(Tasks to carry out):
A. In the court excerpt, to which court did the plaintiff in the main action bring its appeal?
B. Rewrite the stretch of the court excerpt from "III - The questions" through "regulation becomes forfeit?", swapping "Federal Finance Court" for "national court".

(Source excerpt):
==================================================

26 The objections challenging that decision were rejected, as was the action on the merits before the Finance Court.

27 In its appeal to the Federal Finance Court the plaintiff in the main action contended in particular that evidence that processed products were for a prescribed use was not a primary requirement within the meaning of Article 20(2) of the 1985 regulation, so that the contested judgment was not supported by either Article 22(1) or the combined provisions of Article 22(2) and Article 28(2) of that regulation. Nor could it be regarded as a secondary requirement; it was a subordinate requirement, which would not entail the forfeiture of part of the security under the terms of Article 24 of the 1985 regulation, the object of which was to sanction failure to fulfil an obligation rather than a delay in doing so.

III - The questions referred for a preliminary ruling

28 The Federal Finance Court considers that some factors support the view that the prescribed use of processed products is a primary requirement, while others support the contrary view; it has therefore referred the following questions to the Court:

`(1) Does the use prescribed in Article 10(1) in conjunction with Article 14(2) of Regulation No 1722/93 for processed goods falling within CN Code 3505 10 50 constitute a primary requirement within the meaning of Article 20(1) and (2) of Regulation No 2220/85, evidence of the fulfilment of which is to be produced within the period prescribed by Article 28(2) of Regulation No 2220/85, so that, in any other case, security lodged pursuant to Article 22(1) and (2) of that regulation becomes forfeit?

==================================================

(Data provided):
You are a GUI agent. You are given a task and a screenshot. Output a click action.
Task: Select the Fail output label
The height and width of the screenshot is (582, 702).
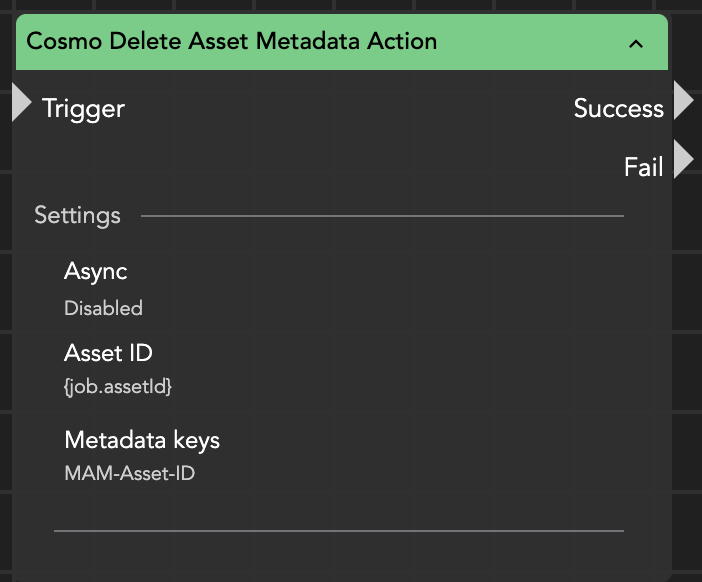[x=643, y=167]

==================================================

(Solutions for each task):
A. The Federal Finance Court.

B.
III - The questions referred for a preliminary ruling

28 The national court considers that some factors support the view that the prescribed use of processed products is a primary requirement, while others support the contrary view; it has therefore referred the following questions to the Court:

`(1) Does the use prescribed in Article 10(1) in conjunction with Article 14(2) of Regulation No 1722/93 for processed goods falling within CN Code 3505 10 50 constitute a primary requirement within the meaning of Article 20(1) and (2) of Regulation No 2220/85, evidence of the fulfilment of which is to be produced within the period prescribed by Article 28(2) of Regulation No 2220/85, so that, in any other case, security lodged pursuant to Article 22(1) and (2) of that regulation becomes forfeit?